Was braucht es für ein spektakuläres Formel-1-Rennen? Ein bisschen Regen und ein strauchelndes Weltmeister-Team reichen da schon. Beim Sieg von Max Verstappen glänzten diesmal andere Piloten und Teams, während das Mercedes-AMG Petronas Motorsport F1 Team komplett leer ausging.
Big Party zum Jubiläum
Das Heimrennen in Hockenheim sollte ganz im Zeichen des Sterns stehen. Mercedes-Benz trat erstmalig als Hauptsponsor. Gleichzeitig feierte man in großem Stil 125 Jahre Motorsport der Marke, was mit vielen Aktionen zelebriert wurde. Beispielsweise trugen sämtliche Teammitglieder historisch anmutende Klamotten und die Boliden hatten eine Spezial-Lackierung, die beide Welten vereinte. Auf der Strecke allerdings lieferte das Team am Sonntag alles andere als eine Bestleistung ab.
Hamilton mit Desaster-Tag
Am Start des verregneten Rennes lief noch alles nach Plan. Lewis Hamilton kam unter nassen Bedingungen großartig weg und zog sofort davon. Danach begannen bei wechselnden Streckenverhältnissen die Probleme. Hamilton, der schon tags zuvor über Unwohlsein und Halsschmerzen klagte und um ein Haar von Ersatzfahrer Esteban Ocon ersetzt werden musste, zeigte ungewöhnlich viele Fehler. Mehrfach kam der Brite von der Strecke ab und zerstörte sich bei einsetzendem Regen den Frontspoiler. Daraufhin fuhr er direkt an die Box, obwohl er an der offiziellen Einfahrt schon vorbei war. Seine Mechaniker waren komplett überrascht und erstmals brach in der sonst so kontrollierten Mercedes-Box Hektik aus. Nach einer gefühlten Ewigkeit konnte Lewis das Rennen wieder aufnehmen, war aber deutlich zurück gefallen. Zudem handelte er sich wegen der unzulässigen Boxenzufahrt auch noch eine Strafe ein. Im letzten Renndrittel unterlief ich dann auch noch ein Highspeed-Dreher in Kurve 1, den er mit viel Glück und Können noch ohne Mauerberührung abfangen konnte. Rang 11 war die Folge.
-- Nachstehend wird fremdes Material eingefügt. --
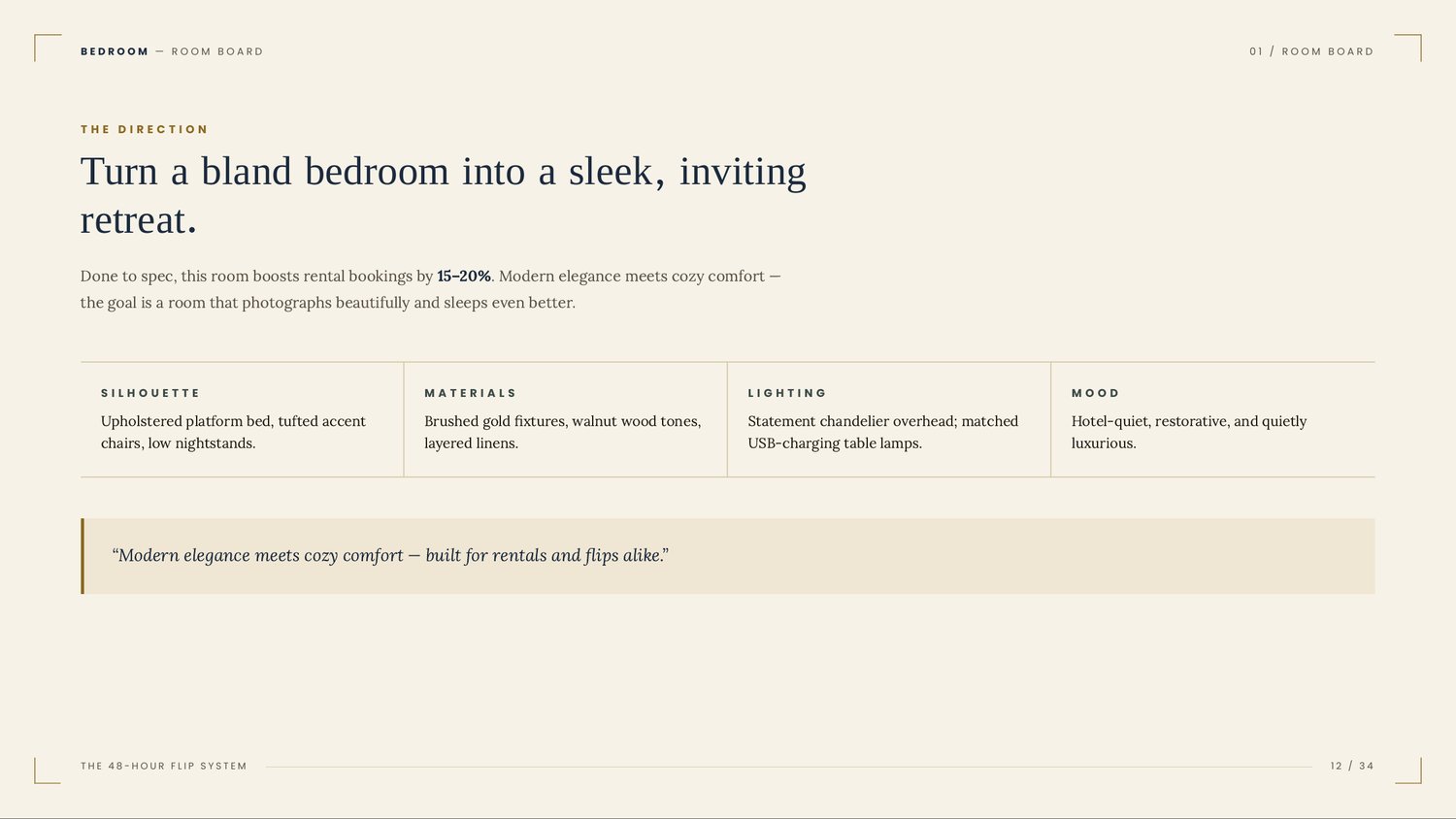Click the 'Hotel-quiet, restorative' description text
The image size is (1456, 819).
(x=1189, y=432)
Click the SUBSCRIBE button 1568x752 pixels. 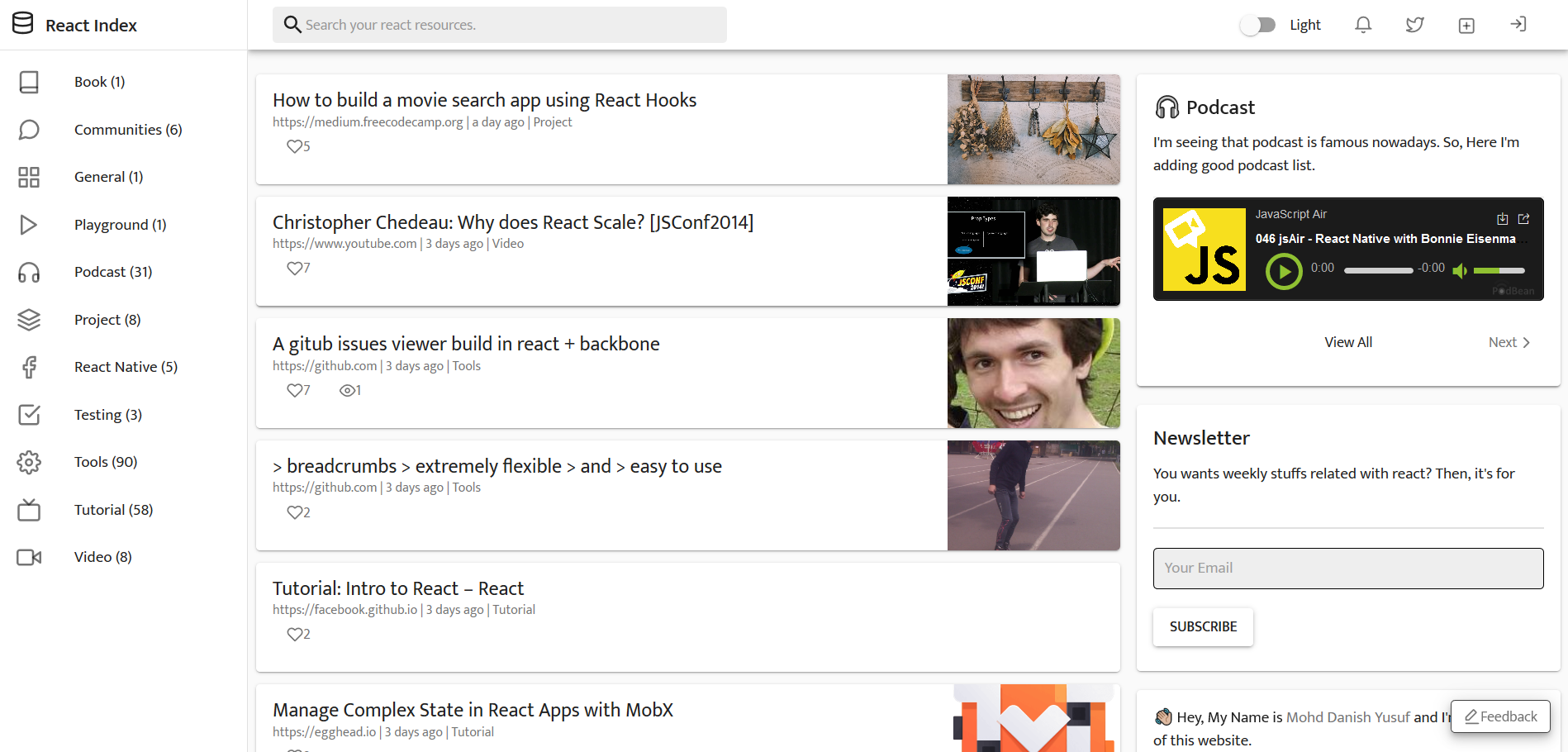point(1203,626)
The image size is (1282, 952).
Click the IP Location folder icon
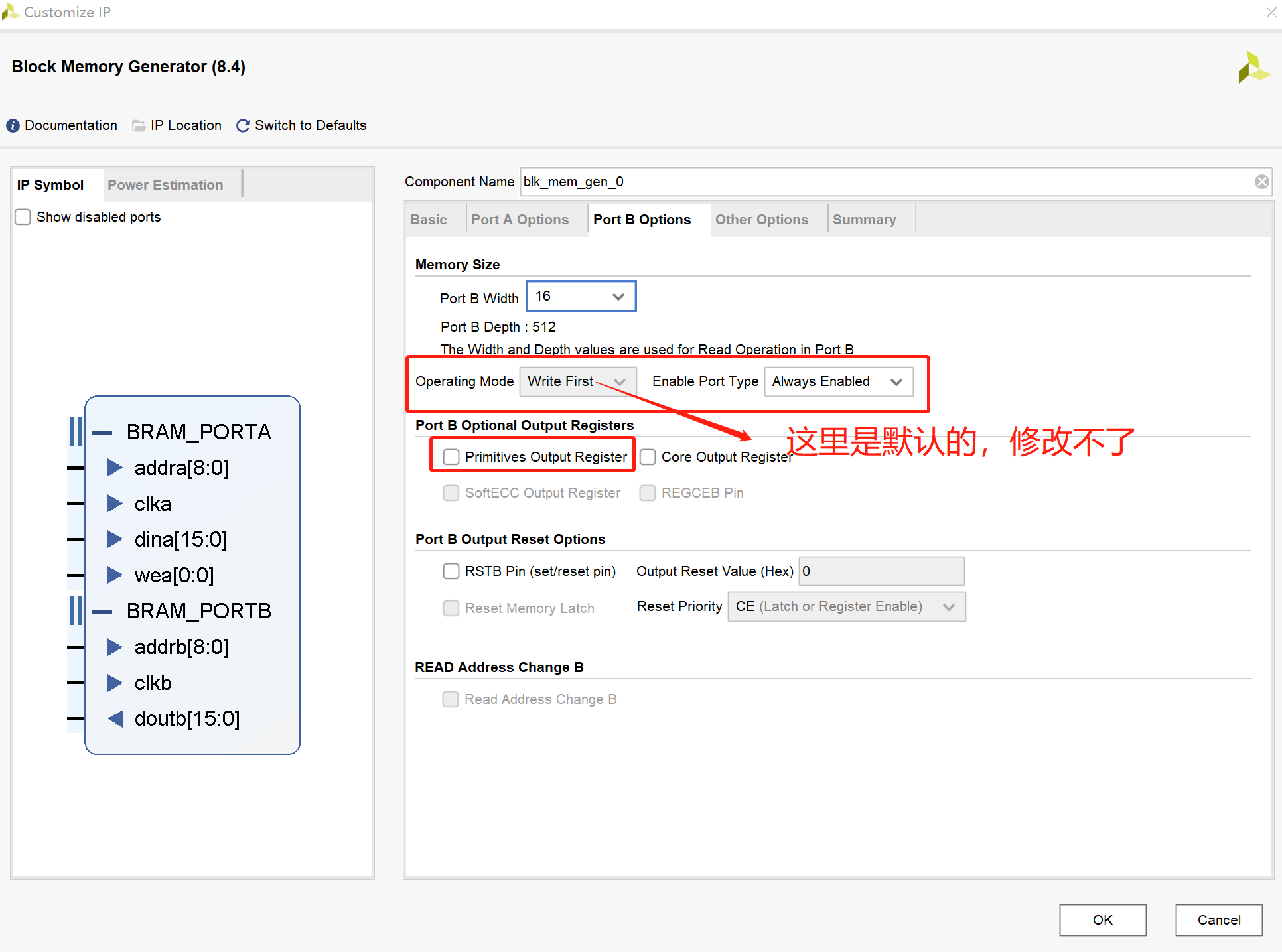point(139,126)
Bottas verschenkt viele Punkte
Noch härter erwischte es seinen Teamkollegen Bottas. Der leistete sich in derselben Kurve wie Hamilton kurz vor Schluss einen fast identischen Highspeed-Dreher, konnte diesen im Gegensatz zum Weltmeister aber nicht abfangen und plankte seinen Silberpfeil unsanft ein. Schon zuvor wirkte der Finne seltsam zahnlos und kämpfte das ganze Rennen gegen Kontrahenten, um die er sonst Kreise fährt. So blieb das Team erstmals in dieser Saison nicht nur ohne Podium, sondern komplett punktelos. Der deutlichen Führung in den Meisterschaften konnte das allerdings (noch) keinen Abbruch tun.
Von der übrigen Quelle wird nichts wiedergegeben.